- Work required -
Can you quote every one of the entries below word for word, from the first to the last?

- Items from a dataset -
========================================

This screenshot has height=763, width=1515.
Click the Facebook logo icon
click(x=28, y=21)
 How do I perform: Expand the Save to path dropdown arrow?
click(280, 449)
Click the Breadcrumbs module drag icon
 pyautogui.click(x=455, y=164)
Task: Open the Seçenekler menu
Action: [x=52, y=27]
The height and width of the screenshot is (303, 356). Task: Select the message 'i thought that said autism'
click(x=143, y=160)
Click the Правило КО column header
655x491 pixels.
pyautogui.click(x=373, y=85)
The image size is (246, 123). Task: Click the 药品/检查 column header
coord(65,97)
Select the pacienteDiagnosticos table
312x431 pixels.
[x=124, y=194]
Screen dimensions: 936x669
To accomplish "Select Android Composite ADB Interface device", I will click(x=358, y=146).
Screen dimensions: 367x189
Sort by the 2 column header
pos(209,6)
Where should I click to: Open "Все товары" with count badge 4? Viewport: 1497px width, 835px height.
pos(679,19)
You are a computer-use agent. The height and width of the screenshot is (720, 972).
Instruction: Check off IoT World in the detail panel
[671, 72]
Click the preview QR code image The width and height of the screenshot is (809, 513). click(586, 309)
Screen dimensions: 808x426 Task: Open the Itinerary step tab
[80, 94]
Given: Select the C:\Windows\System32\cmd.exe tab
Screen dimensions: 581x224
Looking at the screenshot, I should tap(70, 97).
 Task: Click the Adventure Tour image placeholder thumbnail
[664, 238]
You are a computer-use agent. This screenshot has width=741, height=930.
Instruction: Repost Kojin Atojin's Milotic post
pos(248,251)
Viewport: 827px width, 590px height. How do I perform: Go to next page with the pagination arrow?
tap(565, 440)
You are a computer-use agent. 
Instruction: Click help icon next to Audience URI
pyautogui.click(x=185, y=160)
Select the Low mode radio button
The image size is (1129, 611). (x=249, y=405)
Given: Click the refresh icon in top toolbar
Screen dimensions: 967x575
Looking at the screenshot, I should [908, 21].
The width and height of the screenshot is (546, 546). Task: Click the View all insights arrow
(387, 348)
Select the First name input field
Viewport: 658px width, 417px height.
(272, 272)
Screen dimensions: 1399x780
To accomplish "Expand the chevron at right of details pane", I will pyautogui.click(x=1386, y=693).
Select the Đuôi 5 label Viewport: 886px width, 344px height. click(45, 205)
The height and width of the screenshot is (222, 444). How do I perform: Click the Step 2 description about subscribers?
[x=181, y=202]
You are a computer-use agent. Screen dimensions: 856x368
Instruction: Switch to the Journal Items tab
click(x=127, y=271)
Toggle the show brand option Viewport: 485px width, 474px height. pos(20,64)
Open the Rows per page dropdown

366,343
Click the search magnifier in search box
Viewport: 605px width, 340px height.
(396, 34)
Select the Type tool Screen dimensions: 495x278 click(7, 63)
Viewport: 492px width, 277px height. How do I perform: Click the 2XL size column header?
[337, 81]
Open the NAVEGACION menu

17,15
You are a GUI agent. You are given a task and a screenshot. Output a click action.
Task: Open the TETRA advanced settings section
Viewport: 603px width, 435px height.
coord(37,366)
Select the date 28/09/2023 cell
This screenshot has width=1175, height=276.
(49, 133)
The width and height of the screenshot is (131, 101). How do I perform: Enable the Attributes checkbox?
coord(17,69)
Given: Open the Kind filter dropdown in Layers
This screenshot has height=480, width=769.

========================================

- Full solution -
This screenshot has height=763, width=1515.
Click the Facebook logo icon
click(x=28, y=21)
 How do I perform: Expand the Save to path dropdown arrow?
click(280, 449)
Click the Breadcrumbs module drag icon
 pyautogui.click(x=455, y=164)
Task: Open the Seçenekler menu
Action: [x=52, y=27]
The height and width of the screenshot is (303, 356). Task: Select the message 'i thought that said autism'
click(x=143, y=160)
Click the Правило КО column header
655x491 pixels.
pyautogui.click(x=373, y=85)
The image size is (246, 123). Task: Click the 药品/检查 column header
coord(65,97)
Select the pacienteDiagnosticos table
312x431 pixels.
[x=124, y=194]
Screen dimensions: 936x669
To accomplish "Select Android Composite ADB Interface device", I will click(x=358, y=146).
Screen dimensions: 367x189
Sort by the 2 column header
pos(209,6)
Where should I click to: Open "Все товары" with count badge 4? Viewport: 1497px width, 835px height.
pos(679,19)
You are a computer-use agent. The height and width of the screenshot is (720, 972).
Instruction: Check off IoT World in the detail panel
[671, 72]
Click the preview QR code image The width and height of the screenshot is (809, 513). click(586, 309)
Screen dimensions: 808x426 Task: Open the Itinerary step tab
[80, 94]
Given: Select the C:\Windows\System32\cmd.exe tab
Screen dimensions: 581x224
Looking at the screenshot, I should tap(70, 97).
 Task: Click the Adventure Tour image placeholder thumbnail
[664, 238]
You are a computer-use agent. This screenshot has width=741, height=930.
Instruction: Repost Kojin Atojin's Milotic post
pos(248,251)
Viewport: 827px width, 590px height. How do I perform: Go to next page with the pagination arrow?
tap(565, 440)
You are a computer-use agent. 
Instruction: Click help icon next to Audience URI
pyautogui.click(x=185, y=160)
Select the Low mode radio button
The image size is (1129, 611). (x=249, y=405)
Given: Click the refresh icon in top toolbar
Screen dimensions: 967x575
Looking at the screenshot, I should [908, 21].
The width and height of the screenshot is (546, 546). Task: Click the View all insights arrow
(387, 348)
Select the First name input field
Viewport: 658px width, 417px height.
(272, 272)
Screen dimensions: 1399x780
To accomplish "Expand the chevron at right of details pane", I will pyautogui.click(x=1386, y=693).
Select the Đuôi 5 label Viewport: 886px width, 344px height. click(45, 205)
The height and width of the screenshot is (222, 444). How do I perform: Click the Step 2 description about subscribers?
[x=181, y=202]
You are a computer-use agent. Screen dimensions: 856x368
Instruction: Switch to the Journal Items tab
click(x=127, y=271)
Toggle the show brand option Viewport: 485px width, 474px height. pos(20,64)
Open the Rows per page dropdown

366,343
Click the search magnifier in search box
Viewport: 605px width, 340px height.
(396, 34)
Select the Type tool Screen dimensions: 495x278 click(7, 63)
Viewport: 492px width, 277px height. How do I perform: Click the 2XL size column header?
[337, 81]
Open the NAVEGACION menu

17,15
You are a GUI agent. You are given a task and a screenshot. Output a click action.
Task: Open the TETRA advanced settings section
Viewport: 603px width, 435px height.
coord(37,366)
Select the date 28/09/2023 cell
This screenshot has width=1175, height=276.
(49, 133)
The width and height of the screenshot is (131, 101). How do I perform: Enable the Attributes checkbox?
coord(17,69)
Given: Open the Kind filter dropdown in Layers
This screenshot has height=480, width=769.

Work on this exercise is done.